DESCRIPTION OF THE TASK: Only lines containing the word "using" belong in the answer; copy each one from the records.

####

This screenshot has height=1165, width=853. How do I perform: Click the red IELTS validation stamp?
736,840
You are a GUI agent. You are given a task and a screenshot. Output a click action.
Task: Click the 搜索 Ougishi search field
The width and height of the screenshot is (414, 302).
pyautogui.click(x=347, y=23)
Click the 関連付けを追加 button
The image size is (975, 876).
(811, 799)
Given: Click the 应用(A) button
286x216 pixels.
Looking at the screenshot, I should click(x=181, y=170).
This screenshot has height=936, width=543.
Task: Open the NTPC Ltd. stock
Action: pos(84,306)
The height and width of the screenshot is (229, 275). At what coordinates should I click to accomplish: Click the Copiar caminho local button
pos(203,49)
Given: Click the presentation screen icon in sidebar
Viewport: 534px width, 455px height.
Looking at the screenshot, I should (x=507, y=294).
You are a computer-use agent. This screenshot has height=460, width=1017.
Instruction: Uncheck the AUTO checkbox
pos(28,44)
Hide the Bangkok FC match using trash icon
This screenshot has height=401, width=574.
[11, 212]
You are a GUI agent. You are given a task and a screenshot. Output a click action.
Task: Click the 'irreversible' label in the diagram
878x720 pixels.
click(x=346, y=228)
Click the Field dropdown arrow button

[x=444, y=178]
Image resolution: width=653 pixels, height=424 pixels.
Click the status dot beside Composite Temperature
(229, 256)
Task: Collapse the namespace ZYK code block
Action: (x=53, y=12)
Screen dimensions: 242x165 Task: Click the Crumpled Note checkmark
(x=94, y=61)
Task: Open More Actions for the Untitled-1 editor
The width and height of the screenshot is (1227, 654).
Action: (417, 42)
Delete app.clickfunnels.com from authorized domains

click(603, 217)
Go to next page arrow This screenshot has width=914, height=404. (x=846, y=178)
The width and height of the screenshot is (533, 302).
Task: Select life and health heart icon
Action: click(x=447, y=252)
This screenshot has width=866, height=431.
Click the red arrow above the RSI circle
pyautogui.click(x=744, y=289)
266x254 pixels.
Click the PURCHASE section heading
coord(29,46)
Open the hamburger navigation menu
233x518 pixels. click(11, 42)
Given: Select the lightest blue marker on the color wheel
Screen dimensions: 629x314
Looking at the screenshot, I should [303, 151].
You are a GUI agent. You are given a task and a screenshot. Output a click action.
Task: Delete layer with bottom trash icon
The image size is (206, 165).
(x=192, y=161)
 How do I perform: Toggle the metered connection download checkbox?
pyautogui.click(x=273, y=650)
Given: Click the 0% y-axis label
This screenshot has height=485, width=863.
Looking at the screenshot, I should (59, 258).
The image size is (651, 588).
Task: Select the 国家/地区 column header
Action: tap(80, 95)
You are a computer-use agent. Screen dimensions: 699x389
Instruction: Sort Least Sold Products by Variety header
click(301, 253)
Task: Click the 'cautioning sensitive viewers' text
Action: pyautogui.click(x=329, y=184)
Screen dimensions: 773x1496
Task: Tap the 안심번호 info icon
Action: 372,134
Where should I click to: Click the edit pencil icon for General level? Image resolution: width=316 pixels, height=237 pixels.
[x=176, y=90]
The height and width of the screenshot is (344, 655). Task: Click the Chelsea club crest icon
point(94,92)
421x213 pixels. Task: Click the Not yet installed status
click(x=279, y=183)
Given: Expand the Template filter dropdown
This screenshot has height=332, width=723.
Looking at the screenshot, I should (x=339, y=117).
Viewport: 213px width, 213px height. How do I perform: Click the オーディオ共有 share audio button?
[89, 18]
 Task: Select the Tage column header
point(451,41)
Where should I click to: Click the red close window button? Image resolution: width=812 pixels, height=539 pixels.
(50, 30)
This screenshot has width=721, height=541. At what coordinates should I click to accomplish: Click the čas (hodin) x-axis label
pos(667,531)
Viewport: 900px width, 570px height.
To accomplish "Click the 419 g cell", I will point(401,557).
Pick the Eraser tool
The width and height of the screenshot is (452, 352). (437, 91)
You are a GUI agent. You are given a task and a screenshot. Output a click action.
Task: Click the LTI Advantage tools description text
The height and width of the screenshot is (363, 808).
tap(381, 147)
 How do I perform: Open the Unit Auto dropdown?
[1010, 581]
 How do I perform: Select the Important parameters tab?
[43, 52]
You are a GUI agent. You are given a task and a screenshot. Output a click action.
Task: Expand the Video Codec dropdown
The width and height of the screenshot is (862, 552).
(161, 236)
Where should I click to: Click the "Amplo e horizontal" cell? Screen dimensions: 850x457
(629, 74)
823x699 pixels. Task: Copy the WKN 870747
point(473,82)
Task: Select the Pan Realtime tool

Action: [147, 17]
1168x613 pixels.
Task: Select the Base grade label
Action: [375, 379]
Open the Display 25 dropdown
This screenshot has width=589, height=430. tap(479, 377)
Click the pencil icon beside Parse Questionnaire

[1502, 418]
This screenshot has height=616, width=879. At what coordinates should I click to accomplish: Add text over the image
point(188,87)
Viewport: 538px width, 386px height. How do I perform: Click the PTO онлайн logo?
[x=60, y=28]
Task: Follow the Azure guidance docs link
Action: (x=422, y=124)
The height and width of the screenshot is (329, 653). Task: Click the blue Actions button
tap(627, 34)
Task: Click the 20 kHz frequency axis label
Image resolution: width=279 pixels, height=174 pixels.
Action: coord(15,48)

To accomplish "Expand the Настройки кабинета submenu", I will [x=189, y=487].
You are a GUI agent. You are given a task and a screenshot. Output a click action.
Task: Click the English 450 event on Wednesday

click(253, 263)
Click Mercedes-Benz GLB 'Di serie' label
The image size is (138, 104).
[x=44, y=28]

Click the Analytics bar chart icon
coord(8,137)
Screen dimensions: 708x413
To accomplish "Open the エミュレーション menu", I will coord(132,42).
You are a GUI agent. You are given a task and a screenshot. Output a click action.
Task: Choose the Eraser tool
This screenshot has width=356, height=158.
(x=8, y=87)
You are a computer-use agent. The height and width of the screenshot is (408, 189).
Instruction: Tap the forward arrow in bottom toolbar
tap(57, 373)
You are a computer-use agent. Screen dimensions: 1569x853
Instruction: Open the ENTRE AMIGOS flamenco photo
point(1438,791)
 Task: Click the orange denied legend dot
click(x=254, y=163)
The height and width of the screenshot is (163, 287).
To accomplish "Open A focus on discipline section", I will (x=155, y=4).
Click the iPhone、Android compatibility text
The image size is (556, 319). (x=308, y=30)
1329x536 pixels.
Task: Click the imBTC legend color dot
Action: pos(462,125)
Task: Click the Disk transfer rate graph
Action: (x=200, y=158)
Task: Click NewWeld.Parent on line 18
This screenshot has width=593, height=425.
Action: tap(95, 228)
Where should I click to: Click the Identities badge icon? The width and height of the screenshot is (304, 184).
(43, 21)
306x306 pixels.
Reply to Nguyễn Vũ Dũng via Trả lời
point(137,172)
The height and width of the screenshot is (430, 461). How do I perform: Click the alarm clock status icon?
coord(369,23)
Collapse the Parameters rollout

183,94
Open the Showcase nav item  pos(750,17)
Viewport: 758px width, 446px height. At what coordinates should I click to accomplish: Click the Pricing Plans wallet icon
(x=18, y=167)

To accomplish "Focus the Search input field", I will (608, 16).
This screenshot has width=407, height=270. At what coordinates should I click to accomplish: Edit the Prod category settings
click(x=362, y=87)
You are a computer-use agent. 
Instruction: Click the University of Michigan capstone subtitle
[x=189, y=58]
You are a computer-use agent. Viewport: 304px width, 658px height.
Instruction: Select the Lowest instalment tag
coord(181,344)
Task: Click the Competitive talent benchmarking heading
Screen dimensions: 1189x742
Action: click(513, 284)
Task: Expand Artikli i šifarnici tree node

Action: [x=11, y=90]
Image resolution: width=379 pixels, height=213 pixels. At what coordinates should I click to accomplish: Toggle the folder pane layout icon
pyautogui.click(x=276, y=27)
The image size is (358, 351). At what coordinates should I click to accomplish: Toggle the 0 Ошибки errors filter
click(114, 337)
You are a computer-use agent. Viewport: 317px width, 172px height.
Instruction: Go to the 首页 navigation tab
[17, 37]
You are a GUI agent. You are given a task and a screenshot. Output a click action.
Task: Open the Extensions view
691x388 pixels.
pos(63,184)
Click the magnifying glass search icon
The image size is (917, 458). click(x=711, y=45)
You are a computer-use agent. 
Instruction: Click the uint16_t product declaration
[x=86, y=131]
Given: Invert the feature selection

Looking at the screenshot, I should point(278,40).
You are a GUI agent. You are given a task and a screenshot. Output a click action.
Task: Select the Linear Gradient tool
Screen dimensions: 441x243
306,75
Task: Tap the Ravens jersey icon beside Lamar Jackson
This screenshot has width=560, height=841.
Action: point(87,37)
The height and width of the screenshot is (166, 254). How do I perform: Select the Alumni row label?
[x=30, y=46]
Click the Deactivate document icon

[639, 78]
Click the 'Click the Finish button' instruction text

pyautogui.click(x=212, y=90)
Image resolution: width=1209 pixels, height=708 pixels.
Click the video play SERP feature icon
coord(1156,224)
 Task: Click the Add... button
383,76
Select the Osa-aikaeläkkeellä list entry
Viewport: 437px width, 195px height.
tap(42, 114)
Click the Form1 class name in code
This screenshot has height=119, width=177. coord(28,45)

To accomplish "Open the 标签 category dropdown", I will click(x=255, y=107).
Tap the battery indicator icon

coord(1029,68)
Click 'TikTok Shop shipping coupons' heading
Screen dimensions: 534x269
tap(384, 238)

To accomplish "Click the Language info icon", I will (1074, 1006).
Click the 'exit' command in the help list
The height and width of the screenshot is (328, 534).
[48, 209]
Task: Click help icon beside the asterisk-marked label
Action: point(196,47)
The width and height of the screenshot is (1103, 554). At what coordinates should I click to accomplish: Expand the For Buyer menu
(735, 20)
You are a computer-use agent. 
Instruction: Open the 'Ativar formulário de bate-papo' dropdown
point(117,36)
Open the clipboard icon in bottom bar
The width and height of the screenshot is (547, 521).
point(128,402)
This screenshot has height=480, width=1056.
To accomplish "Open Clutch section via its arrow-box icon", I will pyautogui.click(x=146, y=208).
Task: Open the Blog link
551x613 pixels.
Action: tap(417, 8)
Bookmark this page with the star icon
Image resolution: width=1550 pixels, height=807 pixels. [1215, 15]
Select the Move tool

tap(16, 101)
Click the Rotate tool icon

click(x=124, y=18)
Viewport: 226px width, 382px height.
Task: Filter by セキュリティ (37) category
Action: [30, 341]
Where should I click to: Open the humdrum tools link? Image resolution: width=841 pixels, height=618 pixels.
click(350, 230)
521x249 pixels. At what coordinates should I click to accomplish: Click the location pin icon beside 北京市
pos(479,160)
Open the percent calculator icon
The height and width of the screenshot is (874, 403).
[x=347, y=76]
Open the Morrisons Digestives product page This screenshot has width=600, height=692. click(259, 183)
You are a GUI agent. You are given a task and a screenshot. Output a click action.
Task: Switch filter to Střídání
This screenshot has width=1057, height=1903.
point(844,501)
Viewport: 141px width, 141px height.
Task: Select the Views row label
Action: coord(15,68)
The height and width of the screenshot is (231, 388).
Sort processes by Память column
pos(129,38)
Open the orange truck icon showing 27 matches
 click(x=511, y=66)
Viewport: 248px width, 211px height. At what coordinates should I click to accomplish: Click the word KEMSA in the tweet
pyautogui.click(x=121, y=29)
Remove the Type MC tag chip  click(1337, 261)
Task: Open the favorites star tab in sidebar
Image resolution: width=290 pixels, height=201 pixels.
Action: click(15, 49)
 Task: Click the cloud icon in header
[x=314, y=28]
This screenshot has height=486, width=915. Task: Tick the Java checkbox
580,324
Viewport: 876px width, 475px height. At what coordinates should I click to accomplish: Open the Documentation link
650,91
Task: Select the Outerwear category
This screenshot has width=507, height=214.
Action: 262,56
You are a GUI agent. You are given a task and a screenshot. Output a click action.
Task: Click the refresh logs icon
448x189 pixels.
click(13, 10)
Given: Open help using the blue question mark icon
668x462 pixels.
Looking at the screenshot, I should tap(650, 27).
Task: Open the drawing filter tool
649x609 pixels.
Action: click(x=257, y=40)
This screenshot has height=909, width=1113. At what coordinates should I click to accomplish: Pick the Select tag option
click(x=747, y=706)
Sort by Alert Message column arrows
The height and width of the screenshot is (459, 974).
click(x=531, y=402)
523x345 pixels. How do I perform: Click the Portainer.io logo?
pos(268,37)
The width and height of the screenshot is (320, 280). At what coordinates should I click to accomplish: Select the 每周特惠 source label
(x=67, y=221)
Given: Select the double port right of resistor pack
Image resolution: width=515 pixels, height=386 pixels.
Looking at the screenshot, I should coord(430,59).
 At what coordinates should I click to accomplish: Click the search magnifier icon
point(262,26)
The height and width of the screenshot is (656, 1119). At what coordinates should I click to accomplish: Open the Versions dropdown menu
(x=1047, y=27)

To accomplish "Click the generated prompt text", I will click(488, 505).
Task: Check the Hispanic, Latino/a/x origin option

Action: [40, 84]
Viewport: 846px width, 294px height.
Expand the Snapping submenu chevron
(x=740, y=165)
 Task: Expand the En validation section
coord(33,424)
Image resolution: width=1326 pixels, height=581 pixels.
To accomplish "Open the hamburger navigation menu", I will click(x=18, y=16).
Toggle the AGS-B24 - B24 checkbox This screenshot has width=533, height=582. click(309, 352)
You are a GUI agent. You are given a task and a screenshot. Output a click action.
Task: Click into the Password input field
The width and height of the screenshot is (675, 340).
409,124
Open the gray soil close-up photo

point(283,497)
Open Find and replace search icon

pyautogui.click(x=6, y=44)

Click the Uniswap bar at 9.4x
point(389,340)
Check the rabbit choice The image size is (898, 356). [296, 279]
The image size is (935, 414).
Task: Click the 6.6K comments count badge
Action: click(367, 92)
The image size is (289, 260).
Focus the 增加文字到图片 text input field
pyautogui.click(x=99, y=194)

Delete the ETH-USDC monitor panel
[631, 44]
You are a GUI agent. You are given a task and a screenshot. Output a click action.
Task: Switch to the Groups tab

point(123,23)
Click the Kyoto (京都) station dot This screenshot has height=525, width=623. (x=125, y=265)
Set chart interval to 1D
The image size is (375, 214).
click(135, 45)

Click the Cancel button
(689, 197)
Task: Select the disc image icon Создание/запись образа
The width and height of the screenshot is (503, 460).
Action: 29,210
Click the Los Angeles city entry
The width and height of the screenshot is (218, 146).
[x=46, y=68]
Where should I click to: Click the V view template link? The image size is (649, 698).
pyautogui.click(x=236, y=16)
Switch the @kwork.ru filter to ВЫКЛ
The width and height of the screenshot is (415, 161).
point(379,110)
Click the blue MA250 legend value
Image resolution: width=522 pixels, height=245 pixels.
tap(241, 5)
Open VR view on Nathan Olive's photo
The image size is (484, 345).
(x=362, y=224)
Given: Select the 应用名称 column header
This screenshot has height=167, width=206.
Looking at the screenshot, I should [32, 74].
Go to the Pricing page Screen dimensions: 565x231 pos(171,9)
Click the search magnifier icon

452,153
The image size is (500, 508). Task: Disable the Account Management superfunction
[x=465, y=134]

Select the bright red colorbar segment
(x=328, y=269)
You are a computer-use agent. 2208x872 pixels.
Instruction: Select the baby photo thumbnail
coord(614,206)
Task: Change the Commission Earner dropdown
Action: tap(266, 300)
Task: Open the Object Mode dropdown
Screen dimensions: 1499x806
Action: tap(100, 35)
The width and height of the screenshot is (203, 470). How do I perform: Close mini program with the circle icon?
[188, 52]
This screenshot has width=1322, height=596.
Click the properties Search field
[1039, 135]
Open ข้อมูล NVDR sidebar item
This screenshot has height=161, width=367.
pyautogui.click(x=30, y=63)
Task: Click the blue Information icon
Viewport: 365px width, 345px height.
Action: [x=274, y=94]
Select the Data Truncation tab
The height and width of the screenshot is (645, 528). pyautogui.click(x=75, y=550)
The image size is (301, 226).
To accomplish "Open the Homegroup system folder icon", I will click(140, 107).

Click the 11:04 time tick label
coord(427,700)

####

REPLY:
Hide the Bangkok FC match using trash icon
Given: Open help using the blue question mark icon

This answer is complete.